— Work task —
Take the records below from their first line to the line with "Подробнее об акции (33, 2087)", and restate those lines word for word.

— Data extracts —
========================================

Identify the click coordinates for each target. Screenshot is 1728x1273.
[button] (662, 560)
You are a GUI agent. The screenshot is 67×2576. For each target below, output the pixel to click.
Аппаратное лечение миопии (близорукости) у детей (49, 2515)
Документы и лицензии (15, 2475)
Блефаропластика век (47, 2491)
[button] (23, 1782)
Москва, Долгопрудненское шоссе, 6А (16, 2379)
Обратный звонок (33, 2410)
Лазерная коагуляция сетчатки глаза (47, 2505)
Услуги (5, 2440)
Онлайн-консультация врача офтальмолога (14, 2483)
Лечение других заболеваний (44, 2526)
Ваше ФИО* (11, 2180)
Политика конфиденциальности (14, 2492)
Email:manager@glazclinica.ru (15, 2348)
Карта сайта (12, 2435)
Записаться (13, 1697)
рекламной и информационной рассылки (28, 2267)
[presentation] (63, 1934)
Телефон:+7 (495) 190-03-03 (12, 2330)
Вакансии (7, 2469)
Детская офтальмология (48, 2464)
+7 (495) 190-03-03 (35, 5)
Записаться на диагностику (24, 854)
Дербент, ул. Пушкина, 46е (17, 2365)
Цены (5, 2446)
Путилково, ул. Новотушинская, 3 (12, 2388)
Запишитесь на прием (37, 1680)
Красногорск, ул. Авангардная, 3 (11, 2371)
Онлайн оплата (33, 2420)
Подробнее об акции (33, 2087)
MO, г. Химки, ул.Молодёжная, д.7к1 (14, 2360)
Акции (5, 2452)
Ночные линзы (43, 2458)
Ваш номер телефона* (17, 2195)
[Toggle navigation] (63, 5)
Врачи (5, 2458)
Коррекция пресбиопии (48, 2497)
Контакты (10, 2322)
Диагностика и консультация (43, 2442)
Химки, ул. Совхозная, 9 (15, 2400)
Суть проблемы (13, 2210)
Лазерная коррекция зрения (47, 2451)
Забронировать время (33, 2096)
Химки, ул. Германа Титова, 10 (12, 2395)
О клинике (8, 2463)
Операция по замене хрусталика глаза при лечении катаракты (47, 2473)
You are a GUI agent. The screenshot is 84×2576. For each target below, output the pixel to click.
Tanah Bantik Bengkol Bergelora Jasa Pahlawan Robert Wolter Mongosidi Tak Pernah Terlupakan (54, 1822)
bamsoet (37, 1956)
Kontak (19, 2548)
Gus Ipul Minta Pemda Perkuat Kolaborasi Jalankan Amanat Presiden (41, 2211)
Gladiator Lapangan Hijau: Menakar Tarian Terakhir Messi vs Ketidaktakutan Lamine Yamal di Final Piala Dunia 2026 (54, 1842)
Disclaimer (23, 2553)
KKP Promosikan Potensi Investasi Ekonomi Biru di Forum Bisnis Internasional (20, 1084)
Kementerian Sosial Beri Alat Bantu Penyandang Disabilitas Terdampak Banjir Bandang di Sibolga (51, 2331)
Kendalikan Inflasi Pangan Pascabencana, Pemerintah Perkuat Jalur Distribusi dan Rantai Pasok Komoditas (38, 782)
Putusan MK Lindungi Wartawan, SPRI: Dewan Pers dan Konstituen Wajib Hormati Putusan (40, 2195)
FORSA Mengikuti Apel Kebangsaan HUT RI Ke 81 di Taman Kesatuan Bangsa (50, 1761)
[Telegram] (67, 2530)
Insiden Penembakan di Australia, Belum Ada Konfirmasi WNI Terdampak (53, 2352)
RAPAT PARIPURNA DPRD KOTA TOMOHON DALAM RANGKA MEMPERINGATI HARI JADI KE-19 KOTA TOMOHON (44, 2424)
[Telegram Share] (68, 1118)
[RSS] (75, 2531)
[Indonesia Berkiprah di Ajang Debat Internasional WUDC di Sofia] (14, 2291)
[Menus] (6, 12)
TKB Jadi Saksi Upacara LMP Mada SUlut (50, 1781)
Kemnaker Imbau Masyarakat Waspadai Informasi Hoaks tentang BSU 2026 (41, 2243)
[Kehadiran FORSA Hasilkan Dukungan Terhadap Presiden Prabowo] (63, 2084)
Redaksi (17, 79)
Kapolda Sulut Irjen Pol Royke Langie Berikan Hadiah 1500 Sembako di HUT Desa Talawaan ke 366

========================================

— Exercise output —
Identify the click coordinates for each target. Screenshot is 1728x1273.
[button] (662, 560)
You are a GUI agent. The screenshot is 67×2576. For each target below, output the pixel to click.
Аппаратное лечение миопии (близорукости) у детей (49, 2515)
Документы и лицензии (15, 2475)
Блефаропластика век (47, 2491)
[button] (23, 1782)
Москва, Долгопрудненское шоссе, 6А (16, 2379)
Обратный звонок (33, 2410)
Лазерная коагуляция сетчатки глаза (47, 2505)
Услуги (5, 2440)
Онлайн-консультация врача офтальмолога (14, 2483)
Лечение других заболеваний (44, 2526)
Ваше ФИО* (11, 2180)
Политика конфиденциальности (14, 2492)
Email:manager@glazclinica.ru (15, 2348)
Карта сайта (12, 2435)
Записаться (13, 1697)
рекламной и информационной рассылки (28, 2267)
[presentation] (63, 1934)
Телефон:+7 (495) 190-03-03 (12, 2330)
Вакансии (7, 2469)
Детская офтальмология (48, 2464)
+7 (495) 190-03-03 (35, 5)
Записаться на диагностику (24, 854)
Дербент, ул. Пушкина, 46е (17, 2365)
Цены (5, 2446)
Путилково, ул. Новотушинская, 3 (12, 2388)
Запишитесь на прием (37, 1680)
Красногорск, ул. Авангардная, 3 (11, 2371)
Онлайн оплата (33, 2420)
Подробнее об акции (33, 2087)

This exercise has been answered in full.